### Supplied records ###
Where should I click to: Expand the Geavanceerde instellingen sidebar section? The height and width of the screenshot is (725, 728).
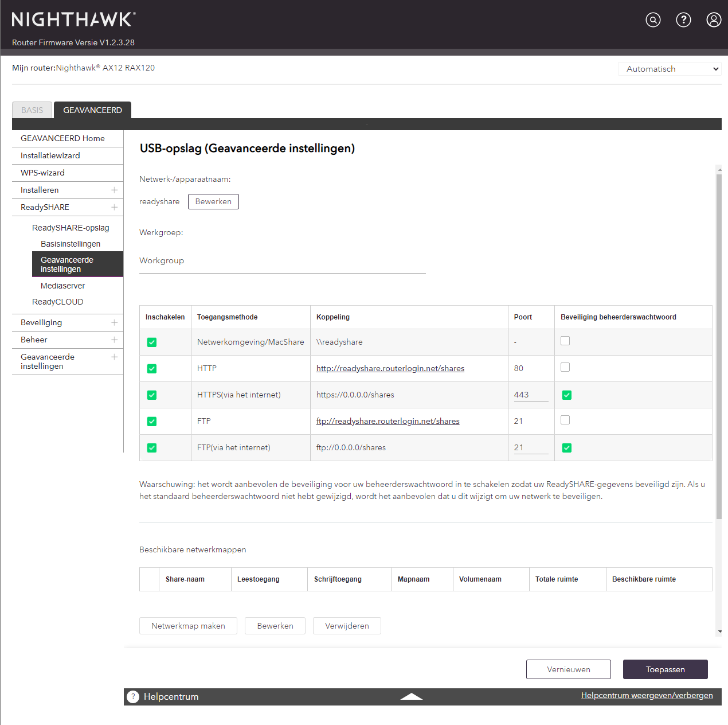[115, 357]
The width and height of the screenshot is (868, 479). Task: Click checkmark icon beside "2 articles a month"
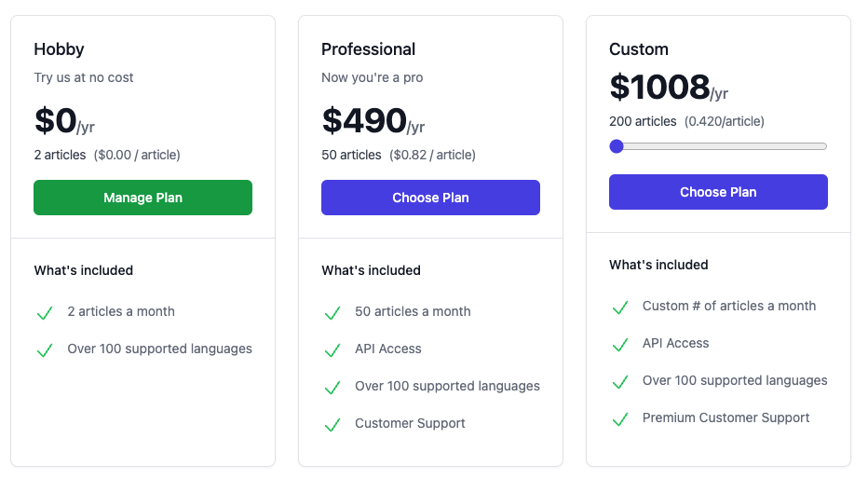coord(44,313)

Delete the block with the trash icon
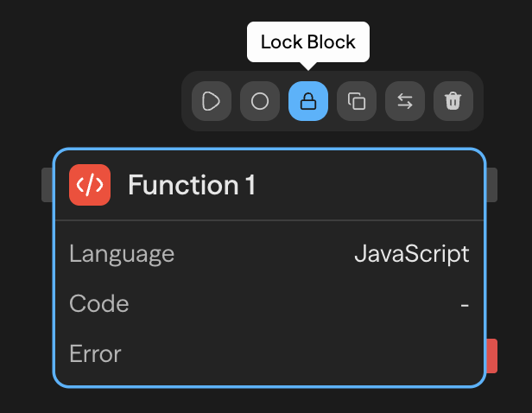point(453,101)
###
### Supplied records ###
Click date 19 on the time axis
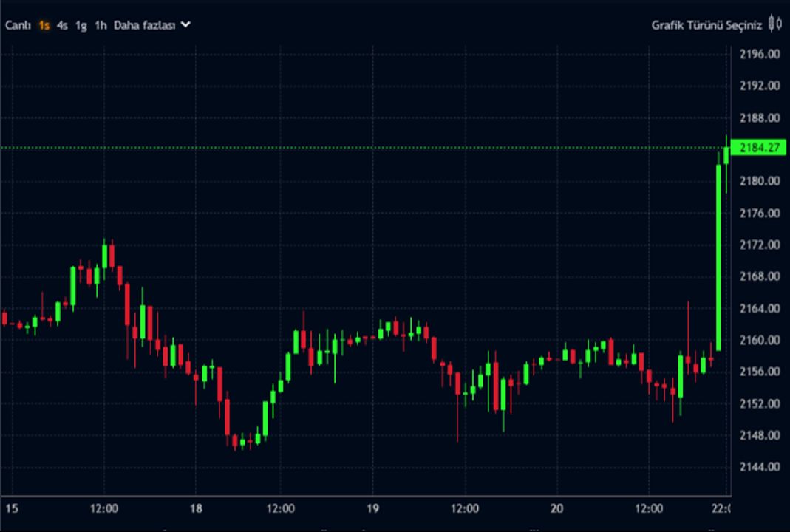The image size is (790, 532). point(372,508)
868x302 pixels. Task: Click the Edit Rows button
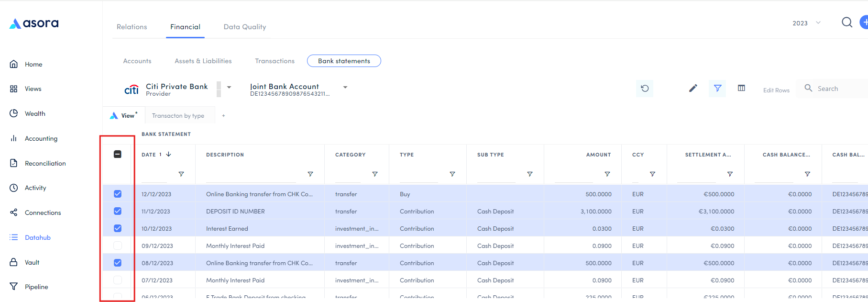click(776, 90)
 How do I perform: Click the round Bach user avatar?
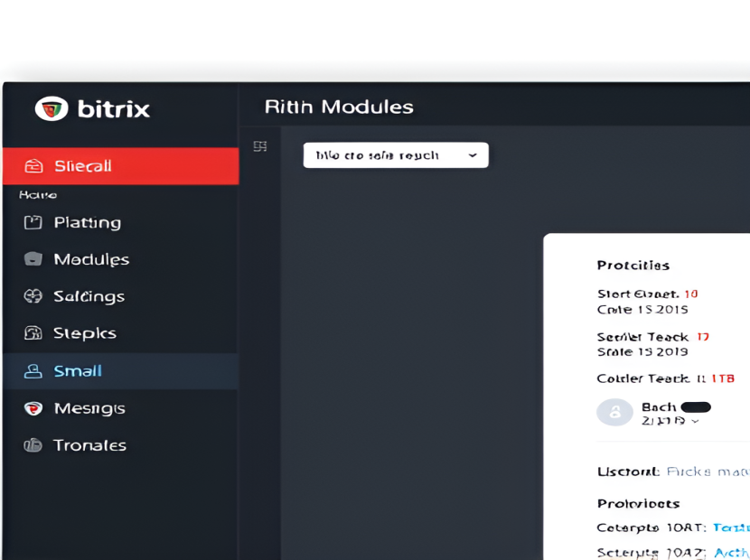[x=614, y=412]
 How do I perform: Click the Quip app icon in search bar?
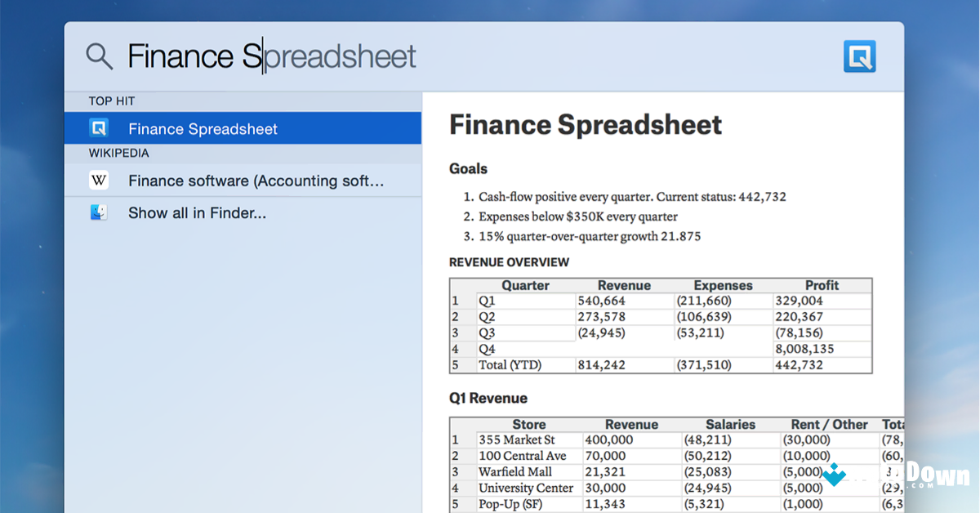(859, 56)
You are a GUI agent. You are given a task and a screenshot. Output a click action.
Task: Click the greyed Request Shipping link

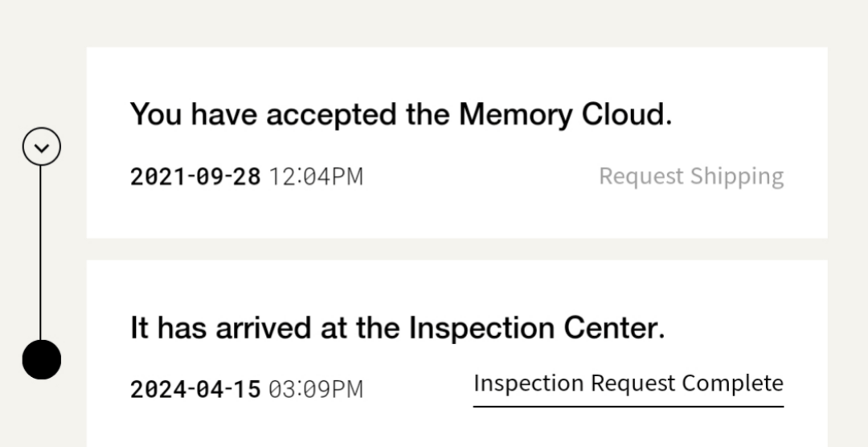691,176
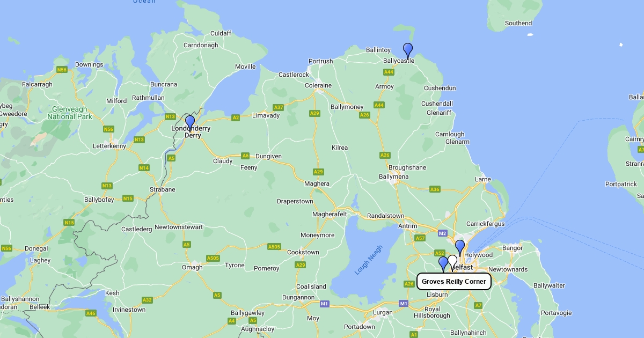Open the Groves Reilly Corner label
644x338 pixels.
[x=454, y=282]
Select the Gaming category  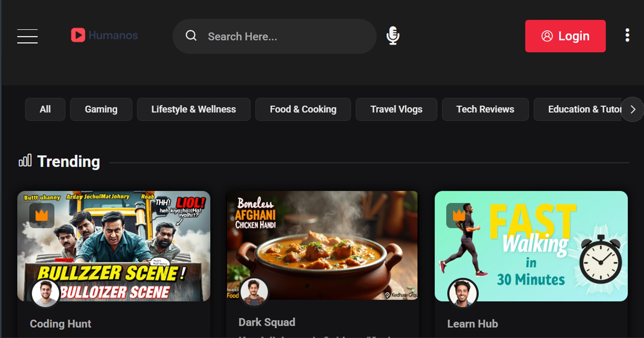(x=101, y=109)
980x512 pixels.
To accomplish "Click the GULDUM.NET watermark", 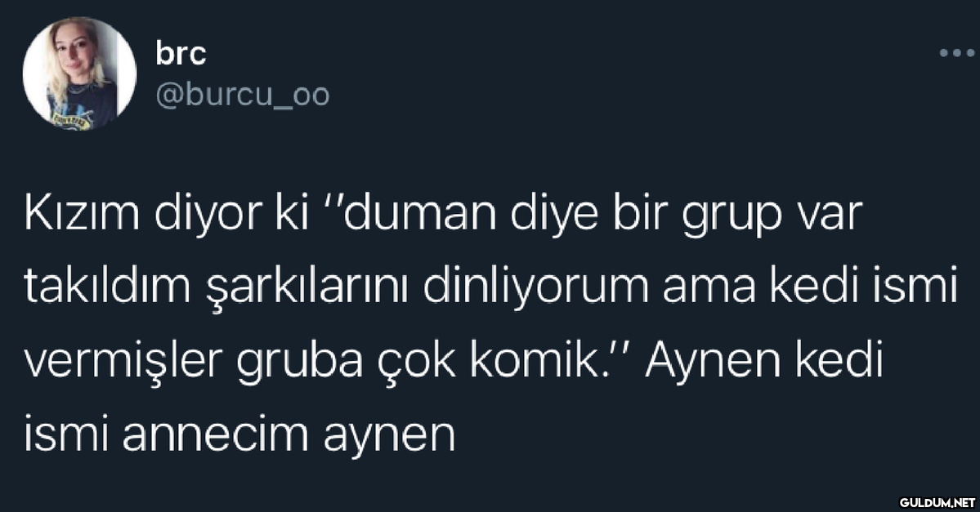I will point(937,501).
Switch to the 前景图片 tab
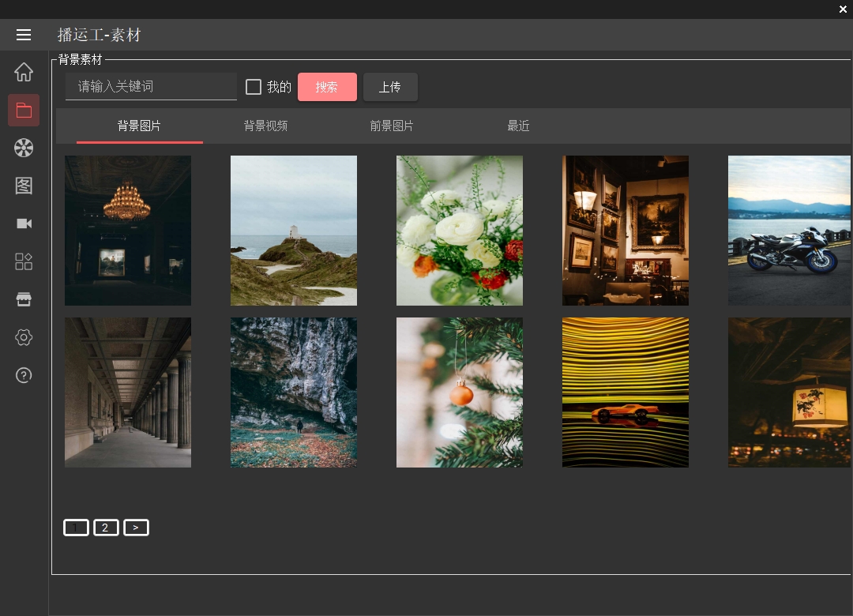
###
▶ _What the exercise asks_: Beginning with the line above that has "868x302 pixels. Task: Click" and going on through the line that has "You are a GUI", retype every line exactly and add nothing else; drop the pictures.

▶ _Solution to this exercise_:
868x302 pixels. Task: Click the Edit Rows button
click(776, 90)
 How do I perform: Click the round Bach user avatar?
[x=614, y=412]
 How do I perform: Click the Quip app icon in search bar?
(859, 56)
You are a GUI agent. You are given a task and a screenshot. Output a click action.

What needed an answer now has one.